Often when I hear people talk about their concerns with certain information based companies, or even the government, knowing everything about them, I immediately think of Asimov's Foundation novels and the fictional science of psychohistory, which could predict broad social outcomes but not individual behavior.  You know, like how statistical methods often don't work on small sets of data (or so I'm told).


This is bullshit!  They have a goddamn GPS in my phone, not to mention all the other liberties they can take with my data, and they still can't get it right.

Maybe it's like the "stop" button in Tue space ships in Vonnegut's The Sirens of Titan.  The button doesn't do anything, it's just there to make people feel better by making them think they have a choice.  Or perhaps more like ancient Chinese authors who would put deliberate spelling errors into their work so the reader could feel smug about discovering them (for all I know that's also bullshit, I read it in a computer magazine of all places).  By getting my activity so grossly wrong, I'm supposed to be reassured that my information overlords don't really care one iota about the specifics of what I do, just so long as I click some of the advertisements.

And people tell me I think too much.  Harumph!

Weihenstephen Brewery

Now could I resist going to a brewery that claims to be the oldest in the world?  That's right, I couldn't.  The cascade of my bad timing with brewery tours continues (and will continue into next week), but I still got to try the beer at the source.


According to my bad translation (all errors are with the original text, and are not my own), as well as the broken English testimony of some locals, a long time ago Korbinian discovered a source of water here with a divining rod.


This saved the monks much pain hauling water from the river at the bottom of the hill.  The hill is not big enough to make you think it's technically too far to fetch water, but I bet it would get old pretty quick, so if I was one of those monks I'd have nominated him for sainthood too.


You can hear the gurgling of the water here.  According to the sign, the water has healing properties, and the locals tell me it's good for your eyes.  I'll never know because it's behind a locked steel gate.  Why aren't they making magic beer out of this?  This is what I want to know.

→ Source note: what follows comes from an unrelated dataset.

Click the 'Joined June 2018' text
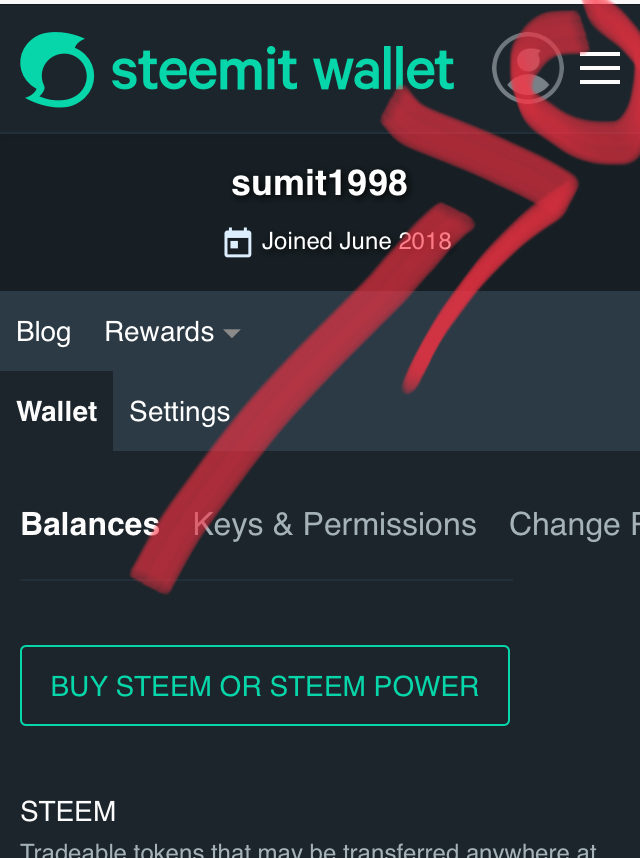This screenshot has height=858, width=640. click(x=356, y=241)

Eventually some monks got around to building a chapel on the site.  The locals tell me this was razed by evil secularists I'm the 1800s.


But the secularists didn't, for some strange reason, destroy the brewery.  I don't know if the chimney predates all these shenanigans, but I'm pretty sure that big stainless steel kettle does.

No brewery tour for me.  At the restaurant I was offered the choice of biergarten, a table with a window, or the cellar.


Normally in Germany you just go plonk yourself down somewhere, so they must be used to dealing with foreign tourists like me.


The waiter recommended the weizenbock.  I sure hope I don't get brain damage like the glass suggests.


The locals who'd given me the juice on the ruins told the beer to get was the Korbinian doppelbock.  They were right, it was very good.  This is not to suggest the waiter was wrong, though.  Both were fine beers.

If some random person searchng Google finds this while planning places to visit around Munich, do what I didn't do and find out about brewery tours well ahead of time, and book.  As far as I could tell, at the time of year I went there are only a few days a week that you can get one.  Getting a tour in English might even be harder.  Check early.  I enjoyed it even without the tour.